Increased expression of thymidylate synthase (TS) is thought to be associated with resistance to antifolate drugs such as pemetrexed. Excision repair cross-complementation group 1 (ERCC1) is a predictive marker for platinum-based chemotherapy. This study evaluated whether the expression of TS and ERCC1 proteins is associated with clinical outcomes of the patients with pulmonary adenocarcinoma who were treated with pemetrexed/cisplatin as first-line chemotherapy. The expressions of TS and ERCC1 were evaluated by immunohistochemistry in biopsy specimens obtained from patients with pulmonary adenocarcinoma who had received pemetrexed/cisplatin as first-line treatment. Patients were categorized according to median H-score. Response rate (RR), progression-free survival (PFS) and overall survival (OS) were analyzed retrospectively.
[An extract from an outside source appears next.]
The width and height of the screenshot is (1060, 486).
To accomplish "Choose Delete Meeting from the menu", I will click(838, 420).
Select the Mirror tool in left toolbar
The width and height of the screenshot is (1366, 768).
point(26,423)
Both low TS and ERCC1 expressions were significantly associated with better RR (p = 0.037 and p = 0.015, respectively) and longer PFS (p < 0.001 and p = 0.004, respectively). Low ERCC1 expression was also associated with longer OS (p = 0.003) while TS only showed a trend (p = 0.105). TS expression was independent predictor for the better PFS in multivariate analysis (hazard ratio [HR] = 0.32, 95% confidence interval [CI]: 0.14-0.76). Combining the two markers, the low TS/low ERCC1 group showed significantly longer PFS (HR = 0.48, 95% CI: 0.26-0.75) and OS (HR = 0.57, 95% CI: 0.36-0.89) compared with high TS/high ERCC1 group. Protein expressions of TS and ERCC1 were associated with clinical outcomes in patients with pulmonary adenocarcinoma who were treated with pemetrexed/cisplatin as first-line chemotherapy. TS and ERCC1 protein expressions can be potential predictive markers in this setting.